==== Data rows
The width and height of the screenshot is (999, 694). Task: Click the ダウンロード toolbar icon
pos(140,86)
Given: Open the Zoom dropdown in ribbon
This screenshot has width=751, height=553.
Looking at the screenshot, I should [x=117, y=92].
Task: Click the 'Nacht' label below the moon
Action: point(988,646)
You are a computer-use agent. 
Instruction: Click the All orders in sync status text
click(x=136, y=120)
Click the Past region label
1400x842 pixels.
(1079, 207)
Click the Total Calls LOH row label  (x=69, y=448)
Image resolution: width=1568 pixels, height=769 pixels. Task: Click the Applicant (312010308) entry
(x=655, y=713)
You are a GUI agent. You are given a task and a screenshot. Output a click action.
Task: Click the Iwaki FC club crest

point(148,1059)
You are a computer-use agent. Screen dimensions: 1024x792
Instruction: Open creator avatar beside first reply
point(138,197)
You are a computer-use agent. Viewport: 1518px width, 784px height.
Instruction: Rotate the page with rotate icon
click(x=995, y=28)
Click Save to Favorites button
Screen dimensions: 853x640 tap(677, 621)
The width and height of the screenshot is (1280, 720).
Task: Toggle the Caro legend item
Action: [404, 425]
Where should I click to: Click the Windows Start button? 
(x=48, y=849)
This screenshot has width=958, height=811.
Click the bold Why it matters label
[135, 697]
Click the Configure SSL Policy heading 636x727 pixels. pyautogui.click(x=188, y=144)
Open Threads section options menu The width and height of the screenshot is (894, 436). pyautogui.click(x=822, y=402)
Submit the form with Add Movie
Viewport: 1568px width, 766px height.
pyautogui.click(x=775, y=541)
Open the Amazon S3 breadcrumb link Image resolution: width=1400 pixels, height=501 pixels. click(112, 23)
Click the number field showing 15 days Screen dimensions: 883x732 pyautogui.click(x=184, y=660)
========
What needs to be done
Format every line of the entries above as a Markdown table with two columns, Row and Line. Number the rows in order and skip any blank lines.

Task answer
| Row | Line |
|---|---|
| 1 | The width and height of the screenshot is (999, 694). Task: Click the ダウンロード toolbar icon |
| 2 | pos(140,86) |
| 3 | Given: Open the Zoom dropdown in ribbon |
| 4 | This screenshot has width=751, height=553. |
| 5 | Looking at the screenshot, I should [x=117, y=92]. |
| 6 | Task: Click the 'Nacht' label below the moon |
| 7 | Action: point(988,646) |
| 8 | You are a computer-use agent.  |
| 9 | Instruction: Click the All orders in sync status text |
| 10 | click(x=136, y=120) |
| 11 | Click the Past region label |
| 12 | 1400x842 pixels. |
| 13 | (1079, 207) |
| 14 | Click the Total Calls LOH row label  (x=69, y=448) |
| 15 | Image resolution: width=1568 pixels, height=769 pixels. Task: Click the Applicant (312010308) entry |
| 16 | (x=655, y=713) |
| 17 | You are a GUI agent. You are given a task and a screenshot. Output a click action. |
| 18 | Task: Click the Iwaki FC club crest |
| 19 | point(148,1059) |
| 20 | You are a computer-use agent. Screen dimensions: 1024x792 |
| 21 | Instruction: Open creator avatar beside first reply |
| 22 | point(138,197) |
| 23 | You are a computer-use agent. Viewport: 1518px width, 784px height. |
| 24 | Instruction: Rotate the page with rotate icon |
| 25 | click(x=995, y=28) |
| 26 | Click Save to Favorites button |
| 27 | Screen dimensions: 853x640 tap(677, 621) |
| 28 | The width and height of the screenshot is (1280, 720). |
| 29 | Task: Toggle the Caro legend item |
| 30 | Action: [404, 425] |
| 31 | Where should I click to: Click the Windows Start button?  |
| 32 | (x=48, y=849) |
| 33 | This screenshot has width=958, height=811. |
| 34 | Click the bold Why it matters label |
| 35 | [135, 697] |
| 36 | Click the Configure SSL Policy heading 636x727 pixels. pyautogui.click(x=188, y=144) |
| 37 | Open Threads section options menu The width and height of the screenshot is (894, 436). pyautogui.click(x=822, y=402) |
| 38 | Submit the form with Add Movie |
| 39 | Viewport: 1568px width, 766px height. |
| 40 | pyautogui.click(x=775, y=541) |
| 41 | Open the Amazon S3 breadcrumb link Image resolution: width=1400 pixels, height=501 pixels. click(112, 23) |
| 42 | Click the number field showing 15 days Screen dimensions: 883x732 pyautogui.click(x=184, y=660) |